■ **TEXT TO READ**:
## Start
The days of developing gross motor skills in children by letting then climb trees and fine motor skills by helping them make kites are long gone.
This is according to Michael Mthethwa, Physical Education Specialist Lecturer at the Embury Institute for Higher Education (Musgrave Campus).
“So too are games in the park, walks on the beach, leaving a trail of digitally-focussed teenagers who otherwise get little or no exercise, or the skills and stamina to help keep them fit in later life,” says Mthethwa
Part of the problem, it seems, has been exacerbated by the fact that physical education (PE) was removed as part of the South African curriculum in 1994 and only reintroduced 19 years later in 2013 as part of the new national CAPS (Curriculum and Assessment Policy Statement) curriculum.
Against the shift in curriculum, comes a generation of teachers who lack teaching skills in PE and school sports. Then, there’s the niche group of teachers who are currently heading sport-related programmes in schools but lack the necessary experience.
This has a knock-on effect on the quality of how PE programmes are delivered in schools.
Mthethwa says that it is to address this gap in teacher education between physical education and school sport that his institution developed and accredited their Advanced Diploma in Physical Education and School Sports (PESS).
“PESS,” says Mthethwa, “is about equipping teachers with an NQF 7 real-world qualification that will up their game to the level of a specialist.”
## End
■ **SOURCE DATA**:
## Start
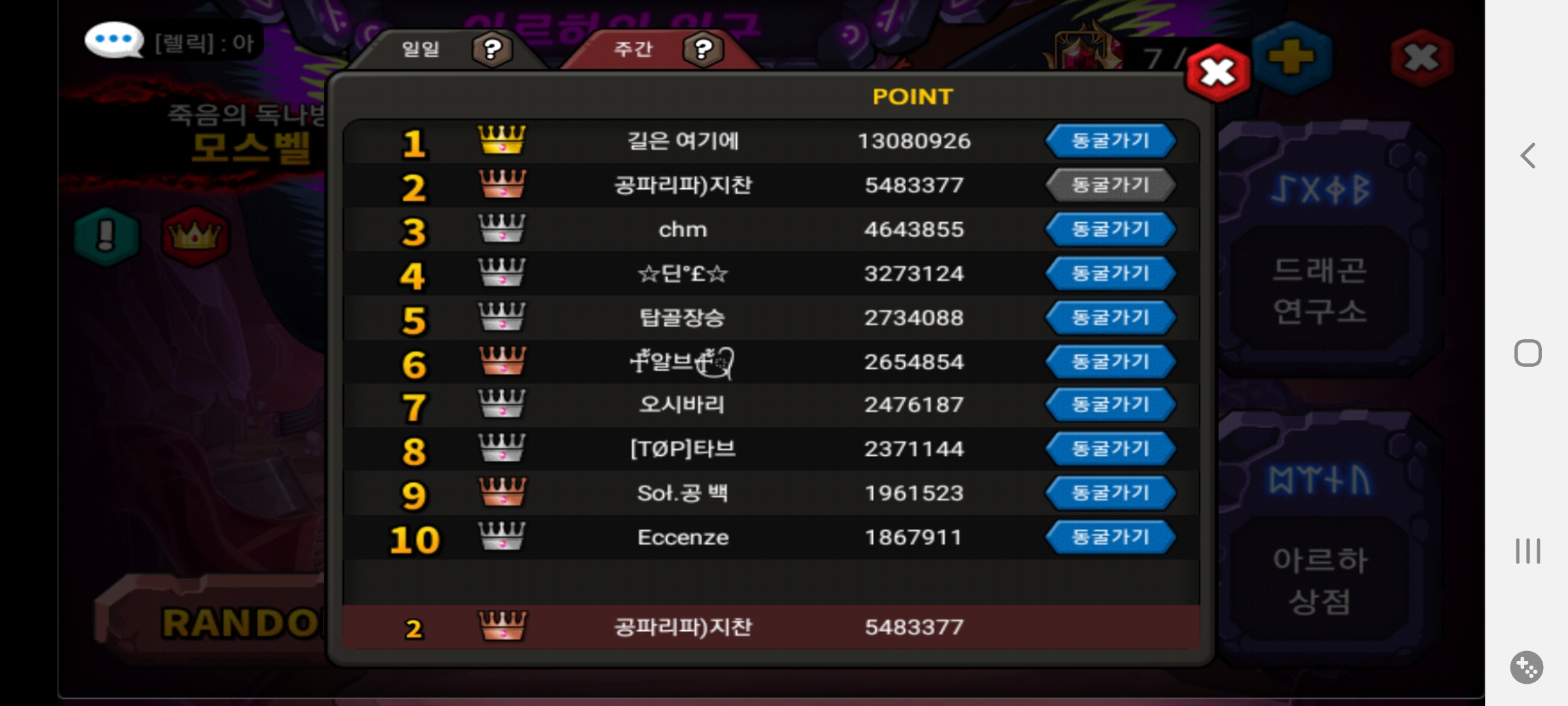Visit cave of rank 1 길은 여기에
## End
■ **REQUIRED TASK**:
Decide whether each statement agrees with the article on physical education in South African schools. Answer yes or no, and quote the words from the article that decide it.
(a) Physical education was taken out of the South African curriculum in 1994 and returned in 2013.
(b) The PESS diploma is an NQF 6 qualification.
(c) The teachers now heading sport-related programmes in schools have the experience they need.

■ **TASK RESULT**:
(a) Yes: "physical education (PE) was removed as part of the South African curriculum in 1994 and only reintroduced 19 years later in 2013"
(b) No: "equipping teachers with an NQF 7 real-world qualification"
(c) No: "teachers who are currently heading sport-related programmes in schools but lack the necessary experience"